同じ学科の藤川智彦教授に師事し、前衛書を始めて2年。仕事終わりに字を書くのが習慣です。墨の匂いを嗅ぐと心が落ち着き、無心になれるのがいいですね。大きな筆で書を書くとストレス解消になります。
ヒトは立ち上がる時、どの筋肉をどのように使っているのでしょうか。
小出講師らの研究グループはその仕組みを解明し、モデルで再現。さらに、この成果をリハビリテーションの分野に応用することで、寝たきり防止や健康寿命を伸ばすのに役立てようとしています。
ヒトは立ち上がる時、股関節を伸ばす大殿筋、膝関節を伸ばすための大腿四頭筋を使っているとされています。

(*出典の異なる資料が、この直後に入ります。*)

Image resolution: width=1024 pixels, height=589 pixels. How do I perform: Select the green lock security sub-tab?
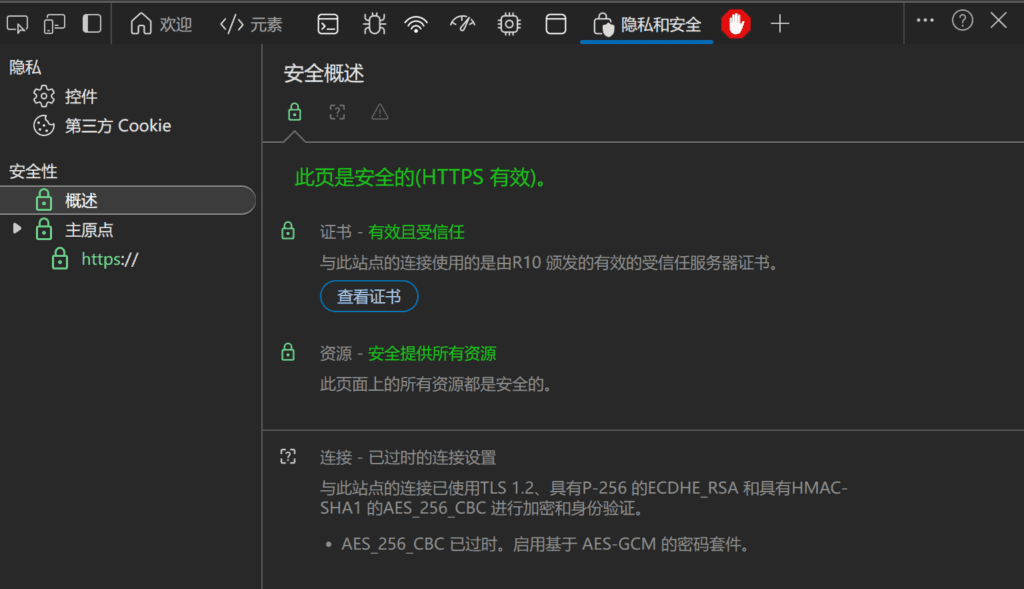294,112
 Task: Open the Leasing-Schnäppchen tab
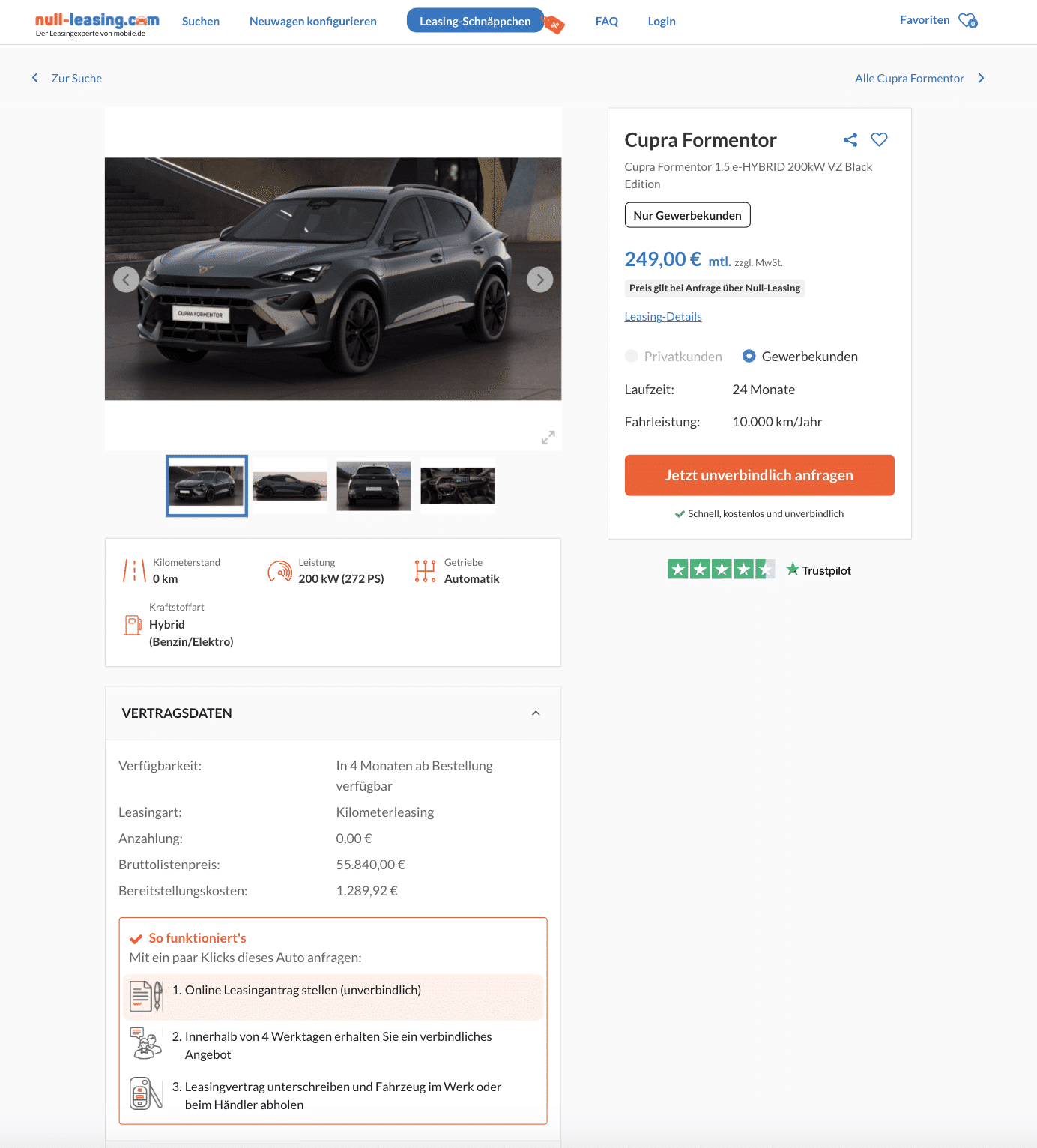475,21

小出講師は、「まっすぐ上に向かって立ちあがる」という動作を、筋電計によって詳しく解析。その結果、大殿筋はほとんど使われておらず、代わりに、大腿四頭筋のうち、特に内側広筋と大腿直筋をメインに立ちあがり動作が行われていることを突き止めました。この立ち上がり動作を支える2つの筋のうち、大腿直筋は股関節と膝関節の二関節を結ぶ大きな筋肉で、重心や姿勢を安定させる役割を果たしていることが明らかになりました。
小出講師は、現在この立ちあがり動作が、「老化などによって立てなくなる」現象を解明するべく研究に取り組んでいます。また、こうした研究によって明らかになった筋肉動作のメカニズムを活かして、トレーニング機器の開発にも着手。「立ちあがり」動作のキーとなる大腿四頭筋を中心に鍛えられるトレーニングマシンの開発をめざしています。「立ちあがり」動作ができることは、寝たきり防止の観点からも重要な意味を持ちます。同時に、同じマシンでアスリートのパフォーマンスアップが目指せるような、多目的で必要に応じた筋肉が鍛えられるトレーニングマシンをコンセプトに、開発にあたっています。

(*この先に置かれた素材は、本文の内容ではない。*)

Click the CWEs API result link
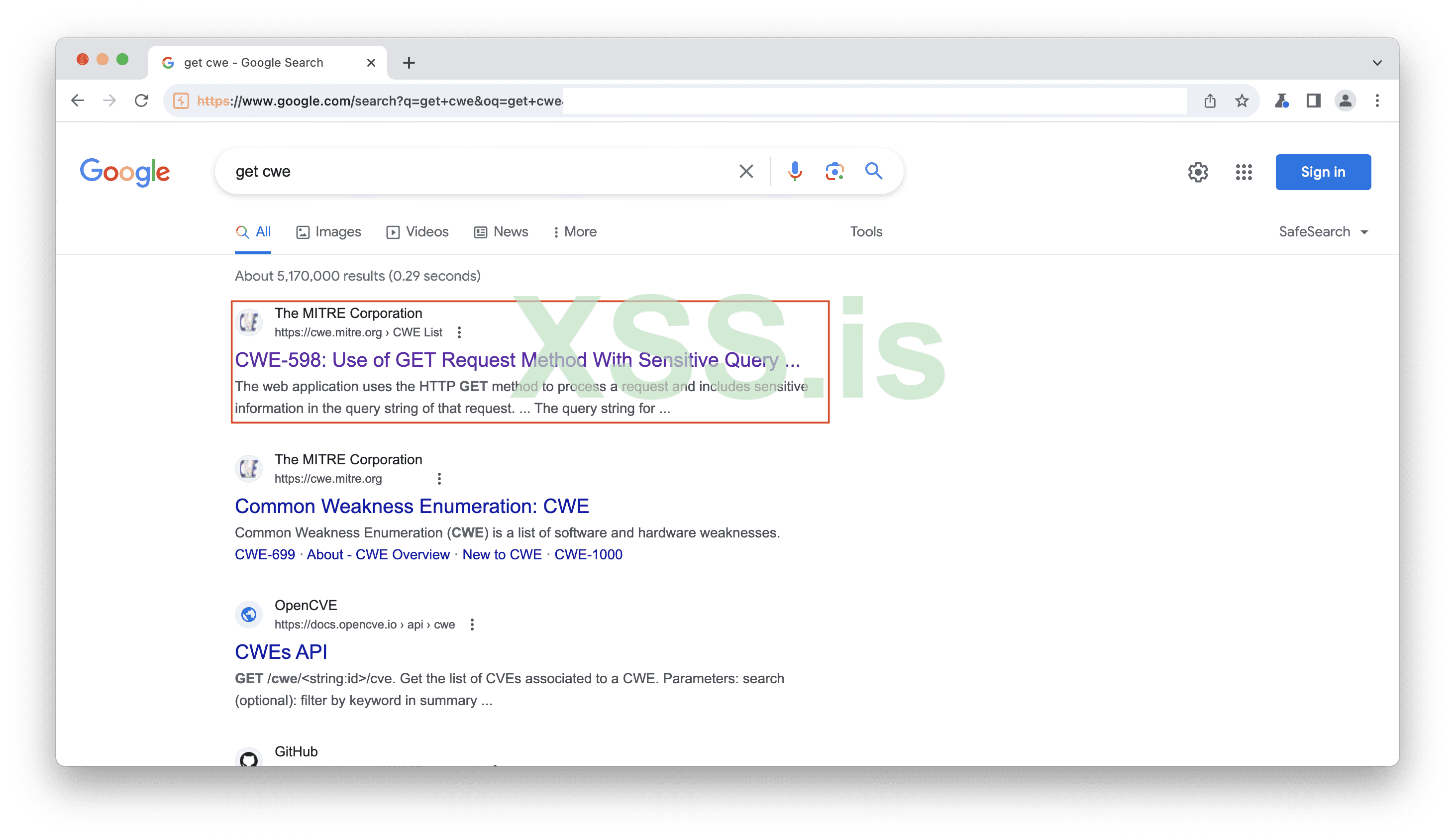The image size is (1455, 840). [x=281, y=652]
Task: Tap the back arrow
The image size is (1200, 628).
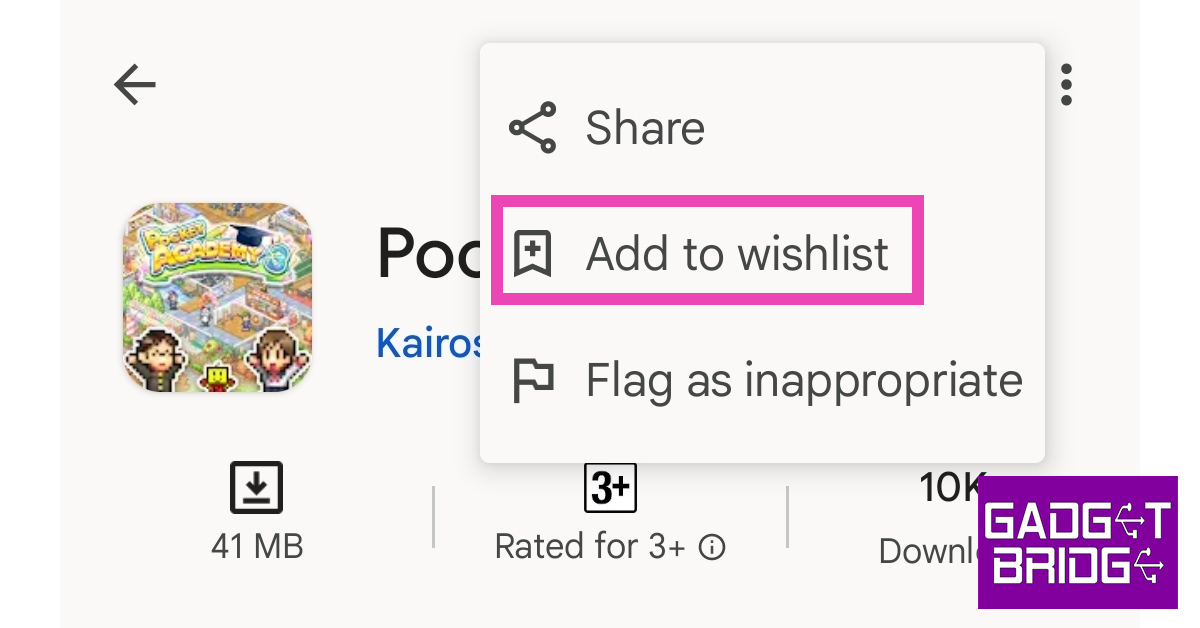Action: (135, 85)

また、小出研究室では臨床工学技士をめざす学生のための教育機器の開発にも取り組んでいます。臨床工学技士は、人工心肺装置や人工呼吸器、人工透析器など患者さんの生命を維持する装置を扱う医療専門職です。臨床現場では、医師や看護師と同じように聴診を行い、呼吸音や心音をはじめ患者さんの身体から発せられている異常音を聴き分けねばならない状況が多々あります。

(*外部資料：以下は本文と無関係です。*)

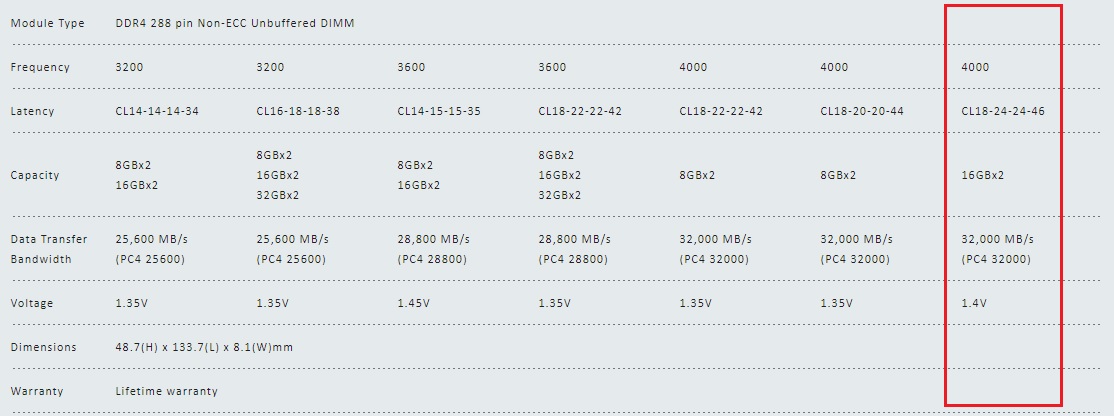Screen dimensions: 1114x416
Task: Click the Frequency row label
Action: tap(40, 67)
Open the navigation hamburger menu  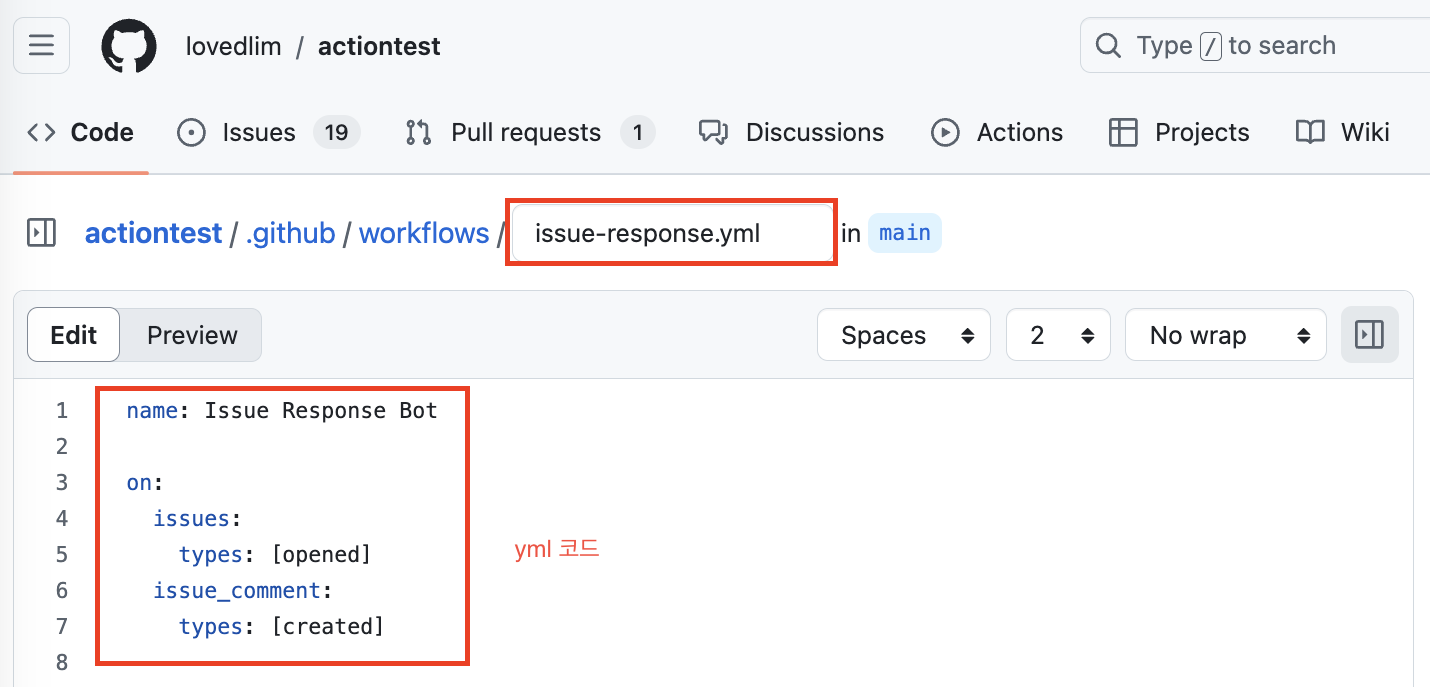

聴診では、正常音とされる音の範囲や「副雑音」と言われる、さまざまな病気や症状からくる特徴的な音を聴き分けることが求められます。患者さんの病状を正確に把握するには、当然のことながら膨大な知識や経験が必要で、聴診は現役医療スタッフにとっても難易度の高いスキルの一つとされています。
そこで、小出研究室ではVR技術を使った聴診の学習システムを開発。実際の聴診音の中から様々な音を収集し、よりリアルな音を再現。聴診の手技についても学習できるシミュレーションシステムを構築するべく、アップデートを重ねています。
日本は平均寿命も健康寿命も世界一。その差が示す、「日常生活に制限のある不健康な期間」は、男性で約9年、女性なら12年になります(厚生労働省「eヘルスネット」2019年調べ)。「立ちあがり」のメカニズムをはじめ、QOLに直接影響を与える動作の解析や解明が進めば、今後、予防的治療(技術)が発展することも期待されます。
リハビリで脳に意識付けを行い老化による筋肉の衰えを遅らせる、そんな予防的治療が一般化する日が来るかも知れません。長寿大国・日本が、健康寿命大国に進化していけるかどうか、リハビリテーションの基礎研究に期待がかかります。